Der Vorstand sehe deshalb keine Perspektiven mehr für eine Aufwertung des Kurparks; im Gegenteil drohe das Kleinod immer mehr zu verwildern. Vor diesem Hintergrund beschloss die Mitgliederversammlung einmütig die Auflösung des Fördervereins.

Der Verein hatte sich 1999 im Zusammenhang mit der Realisierung des Travados-Festbaus gegründet, um den Kurpark voranzubringen.

„In der Tat war es zunächst auch gelungen, gemeinsam mit der Stadt Unna und Experten eines Fachbüros ein Entwicklungskonzept zu vereinbaren, das der Stadtrat auch mit breiter Mehrheit verabschiedete“, blickten die Förderer in ihrer letzten Pressemitteilung zurück.

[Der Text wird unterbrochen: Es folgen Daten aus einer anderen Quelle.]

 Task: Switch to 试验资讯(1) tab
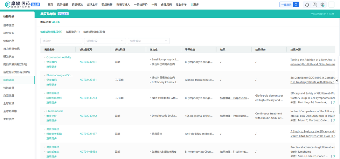73,32
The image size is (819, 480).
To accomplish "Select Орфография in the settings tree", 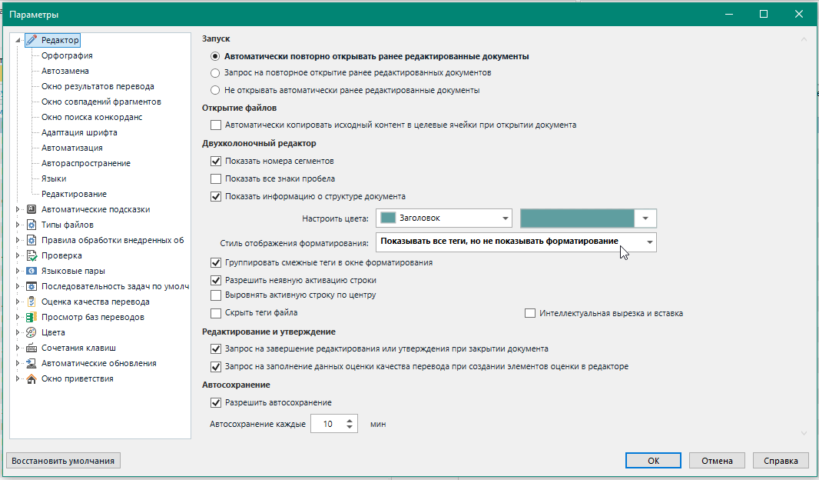I will pos(67,55).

  • So wurden Wege erneuert, ein Platz zum Verweilen wurde angelegt.
  • Die Stadtwerke erneuerten die maroden Parklampen,
  • die Parkeingänge wurden durch Lichttore stimmungsvoll inszentiert.
  • Dazu kamen Wegweiser,
  • neue Einzäunungen,
  • neue Parkbänke,
  • eine Aufwertung der Spielplätze,
  • historische Hinweistafeln
  • sowie der Bau einer Arena an der Jugendkunstschule.

„Sogar ein Buch über den Kurpark und seine Geschichte veröffentlichte der Verein“, unterstrrichen die Kurparkunterstützer.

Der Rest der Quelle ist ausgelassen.